Today, vice-president of finance Bob Barnett has an idea for reducing household dirt. “We know we like products with tape,” he begins. “So what happens if you take a doormat that has ten sheets of tape on it, each sheet is good for three days? You walk in, you step on it, and it cleans off your shoes. After a few days, you just rip off one sheet and then get another sheet,” he continues, growing more excited as he goes. The idea draws murmurs of assent from the group, both for its can’t-miss “keep your house cleaner!” promise and the potential for arresting TV visuals (garbage cans full of the debris the mat collects in a year’s time).

Next up is CEO Ajit “A.J.” Khubani. “Dust mites,” he booms, as a monstrous image of a beetlelike insect flashes onto the projection screen.

“They eat dead skin,” he continues. “Their droppings cause allergic reactions in humans. The average mattress doubles weight over ten years as a result of being filled with dust mites and their debris. Each dust mite produces twenty droppings a day. The average bed has about 2 million dust mites, and it ranges from a new bed, which has 100,000 dust mites, to a ten-year-old bed, which has 10 million dust mites. Imagine! Ten million times twenty droppings a day. How much is that, Bala?”
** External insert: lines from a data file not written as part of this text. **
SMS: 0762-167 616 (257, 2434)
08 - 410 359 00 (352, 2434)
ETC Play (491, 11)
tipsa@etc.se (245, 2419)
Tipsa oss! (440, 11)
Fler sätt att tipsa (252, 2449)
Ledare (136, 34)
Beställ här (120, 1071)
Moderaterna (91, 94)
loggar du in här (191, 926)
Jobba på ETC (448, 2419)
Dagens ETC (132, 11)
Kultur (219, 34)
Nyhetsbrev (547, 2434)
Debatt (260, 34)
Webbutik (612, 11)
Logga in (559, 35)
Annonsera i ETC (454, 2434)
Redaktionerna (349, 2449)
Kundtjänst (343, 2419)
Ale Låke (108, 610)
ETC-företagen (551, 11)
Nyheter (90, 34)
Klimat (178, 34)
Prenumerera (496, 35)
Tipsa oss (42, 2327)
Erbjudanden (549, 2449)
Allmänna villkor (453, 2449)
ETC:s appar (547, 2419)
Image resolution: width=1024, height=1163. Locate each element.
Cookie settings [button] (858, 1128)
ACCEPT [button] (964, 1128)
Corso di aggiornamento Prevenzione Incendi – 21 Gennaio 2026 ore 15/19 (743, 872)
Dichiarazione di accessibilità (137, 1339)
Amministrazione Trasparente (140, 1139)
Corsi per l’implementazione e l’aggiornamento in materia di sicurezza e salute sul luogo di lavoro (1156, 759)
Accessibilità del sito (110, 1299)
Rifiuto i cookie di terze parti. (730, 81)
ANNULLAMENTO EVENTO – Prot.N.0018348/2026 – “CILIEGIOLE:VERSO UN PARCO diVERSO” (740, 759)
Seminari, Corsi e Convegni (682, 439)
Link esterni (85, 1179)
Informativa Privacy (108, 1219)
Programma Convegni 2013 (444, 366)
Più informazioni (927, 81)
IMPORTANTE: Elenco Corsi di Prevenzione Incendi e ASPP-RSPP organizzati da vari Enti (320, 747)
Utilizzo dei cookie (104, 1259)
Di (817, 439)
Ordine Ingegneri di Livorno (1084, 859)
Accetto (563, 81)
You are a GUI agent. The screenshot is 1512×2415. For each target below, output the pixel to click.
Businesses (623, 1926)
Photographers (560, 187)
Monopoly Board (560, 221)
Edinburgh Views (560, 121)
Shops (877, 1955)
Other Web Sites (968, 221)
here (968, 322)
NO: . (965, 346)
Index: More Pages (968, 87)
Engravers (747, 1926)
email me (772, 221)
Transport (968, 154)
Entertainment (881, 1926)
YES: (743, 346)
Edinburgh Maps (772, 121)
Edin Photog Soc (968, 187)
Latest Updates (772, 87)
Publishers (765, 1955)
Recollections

“Two hundred million, A.J.”

“So what’s the idea?” Khubani continues. “We’ll do a spray solution, which is now available only in very limited markets. People typically change their sheets on a weekly basis. So we’ll present the problem, repeat the horrible facts, gross people out, get their attention, and then say here’s a simple solution. Everybody sleeps in a bed, so every viewer is a potential customer.”

Bob Barnett looks concerned. “I wouldn’t want to lay down on a bed I sprayed with a chemical,” he says.

“It would have to be nontoxic,” says Khubani. “But people spray Febreze all over their sofas and sit on their sofas every day, so I think we can overcome that hurdle in the creative.”

Raj Shahani, vice-president of new-product development, chimes in. “You know what would be a scary shot?” he asks. “Show a beautiful bedroom and then go close and you’ll see all these mites and then see your child is sleeping with them.”

Khubani continues, arguing with himself. “We show people this commercial and they’re going to start itching all over. They will be lying in bed watching TV and they’re going to say, ‘I can’t sleep anymore.’ But the other side is this, everyone is sleeping fine, they don’t really have a problem, do they? Bob, do you have a problem?”

“When you told me the story yesterday, it made me itchy. I think we could get across the idea and that people will go out and buy it,” he says.

“People will think, If I’m not spraying my bed at night, I’m not doing a good job,” says Khubani. “If they don’t spray down once a week, they’ll start to feel itchy, start to feel gross. Should we pursue the research?” Heads nod. “Okay. Thanks.”

Someday, an anthropologist who wants to understand the neuroses and embarrassments of current American life will need look no further than the devices sold via infomercial by Khubani, 47, who has built an empire on guarantees of perfect vegetable slices and freedom from dust. The company’s hits include mini-stairs that allow old or obese pets to climb onto the sofa ($30 million in sales to date), a credit-card-size magnifier-flashlight for aging eyes ($30 million), a bright-lights-and-goo tooth-whitening system ($40 million), a seamless torso girdle ($20 million), and a whirring implement that promises salon-style manicures at home ($30 million).

Khubani’s particular talent lies in identifying a certain sweet spot of angst: the unsolved everyday inconveniences that buzz away at a volume that’s just barely audible—recognizable when shown on television, yet not so incapacitating that people have already figured out how to solve them. Telebrands products, as silly as they can be, are a form of therapy, and Khubani a kind of healer—the kind who doesn’t mind padding the bill by treating ailments you didn’t even know you had.